On Aug 24, 2009, at 1:03 PM, Eugene Loh wrote:
E.g., let's say P0 and P1 each send a message to P2, both using the
same tag and communicator. Let's say P2 does two receives on that
communicator and tag, using a wildcard source. So, the messages
could be received in either order. One could introduce barriers to
order the messages. E.g.,
P0:
Send
Barrier
P1:
Barrier
Send
P2:
Recv
Barrier
Recv
Is this behavior *guaranteed* by MPI? I'm not actually sure that it
is; barrier does not provide any guarantees about point-to-point
message passing progress.
For example, how about a machine with these assumptions:
- P0 is "far away" from P2 on the point-to-point network
- P1 is "close by" to P2 on the point-to-point network
- Barriers go across a separate/fast network (think: bluegene)

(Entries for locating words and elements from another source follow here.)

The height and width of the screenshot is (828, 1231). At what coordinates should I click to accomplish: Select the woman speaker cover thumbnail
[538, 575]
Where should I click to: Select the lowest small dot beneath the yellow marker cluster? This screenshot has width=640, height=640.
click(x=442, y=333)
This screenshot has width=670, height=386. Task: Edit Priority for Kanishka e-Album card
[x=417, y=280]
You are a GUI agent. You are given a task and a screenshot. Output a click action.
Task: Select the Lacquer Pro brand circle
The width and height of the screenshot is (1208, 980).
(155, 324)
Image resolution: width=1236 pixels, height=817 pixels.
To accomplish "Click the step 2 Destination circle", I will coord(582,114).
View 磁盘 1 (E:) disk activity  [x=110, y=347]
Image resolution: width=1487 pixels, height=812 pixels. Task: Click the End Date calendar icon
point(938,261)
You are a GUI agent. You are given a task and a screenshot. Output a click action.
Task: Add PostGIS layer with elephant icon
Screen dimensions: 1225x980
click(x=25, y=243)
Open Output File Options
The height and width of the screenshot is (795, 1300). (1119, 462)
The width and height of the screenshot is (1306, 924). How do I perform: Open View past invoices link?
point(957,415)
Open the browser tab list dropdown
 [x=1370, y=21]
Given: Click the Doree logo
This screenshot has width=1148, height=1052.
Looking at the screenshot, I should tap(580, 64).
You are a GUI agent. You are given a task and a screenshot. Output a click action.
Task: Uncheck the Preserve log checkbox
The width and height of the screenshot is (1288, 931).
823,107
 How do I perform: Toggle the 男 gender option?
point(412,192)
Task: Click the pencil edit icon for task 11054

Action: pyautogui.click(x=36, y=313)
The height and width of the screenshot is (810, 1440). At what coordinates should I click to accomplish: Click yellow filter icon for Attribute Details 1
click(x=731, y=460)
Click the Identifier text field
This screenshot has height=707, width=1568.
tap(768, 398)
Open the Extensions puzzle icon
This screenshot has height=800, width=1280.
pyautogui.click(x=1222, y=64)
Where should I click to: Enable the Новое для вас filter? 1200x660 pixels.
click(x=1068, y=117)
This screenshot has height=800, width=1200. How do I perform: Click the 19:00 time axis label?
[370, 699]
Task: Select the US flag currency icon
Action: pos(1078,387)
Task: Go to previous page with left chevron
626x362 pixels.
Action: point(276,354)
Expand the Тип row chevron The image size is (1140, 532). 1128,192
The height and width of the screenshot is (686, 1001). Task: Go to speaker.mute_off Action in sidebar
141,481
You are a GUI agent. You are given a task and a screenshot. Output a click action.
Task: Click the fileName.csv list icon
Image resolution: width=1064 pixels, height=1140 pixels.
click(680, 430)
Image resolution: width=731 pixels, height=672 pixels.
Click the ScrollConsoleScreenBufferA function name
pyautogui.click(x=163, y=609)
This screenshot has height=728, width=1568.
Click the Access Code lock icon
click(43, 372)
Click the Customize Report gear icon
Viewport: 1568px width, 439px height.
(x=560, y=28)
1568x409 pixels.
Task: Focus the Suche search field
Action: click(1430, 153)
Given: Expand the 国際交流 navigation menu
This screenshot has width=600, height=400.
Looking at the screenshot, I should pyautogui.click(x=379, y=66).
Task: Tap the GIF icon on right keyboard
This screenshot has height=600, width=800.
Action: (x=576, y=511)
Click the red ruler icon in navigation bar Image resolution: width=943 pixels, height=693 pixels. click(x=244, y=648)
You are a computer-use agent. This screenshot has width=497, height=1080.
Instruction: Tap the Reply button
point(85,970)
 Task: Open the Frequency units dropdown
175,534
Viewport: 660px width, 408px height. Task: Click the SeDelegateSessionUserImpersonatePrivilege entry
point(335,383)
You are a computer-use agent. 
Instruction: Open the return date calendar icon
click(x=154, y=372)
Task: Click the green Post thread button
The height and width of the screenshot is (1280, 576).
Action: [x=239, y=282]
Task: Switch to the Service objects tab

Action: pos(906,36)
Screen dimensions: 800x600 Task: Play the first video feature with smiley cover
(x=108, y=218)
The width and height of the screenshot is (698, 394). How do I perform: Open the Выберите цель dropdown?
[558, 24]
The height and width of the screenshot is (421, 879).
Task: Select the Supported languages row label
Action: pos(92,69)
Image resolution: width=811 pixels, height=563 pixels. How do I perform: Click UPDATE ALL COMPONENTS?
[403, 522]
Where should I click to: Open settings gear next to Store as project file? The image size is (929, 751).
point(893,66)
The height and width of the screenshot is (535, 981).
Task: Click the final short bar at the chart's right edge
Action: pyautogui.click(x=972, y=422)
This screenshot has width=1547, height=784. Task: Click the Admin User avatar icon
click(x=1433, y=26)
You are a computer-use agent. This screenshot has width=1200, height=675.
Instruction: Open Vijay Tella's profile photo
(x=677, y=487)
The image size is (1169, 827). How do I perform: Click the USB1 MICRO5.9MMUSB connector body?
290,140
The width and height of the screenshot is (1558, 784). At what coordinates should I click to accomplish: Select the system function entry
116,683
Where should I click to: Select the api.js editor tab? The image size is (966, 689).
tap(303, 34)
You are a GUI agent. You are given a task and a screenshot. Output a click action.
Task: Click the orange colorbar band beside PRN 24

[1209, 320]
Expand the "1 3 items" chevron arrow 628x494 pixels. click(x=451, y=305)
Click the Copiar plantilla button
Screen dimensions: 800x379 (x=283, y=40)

- P0's send message is short/eager
In this case, the Send from P0 complete "immediately" and enter the
barrier before it is delivered to P2. The P0 send could then take a
"long time" to get to P2 -- potentially long enough for the barrier to
overtake it and for the Send from P1 to be delivered to P2 before the
Send from P0 arrives at P2.
Couldn't that happen?
Granted, I would expect that your example would perform in most real-
world situations as you describe (P0 is delivered to P2, then P1 is
delivered to P2). But I don't think the standard guarantees it.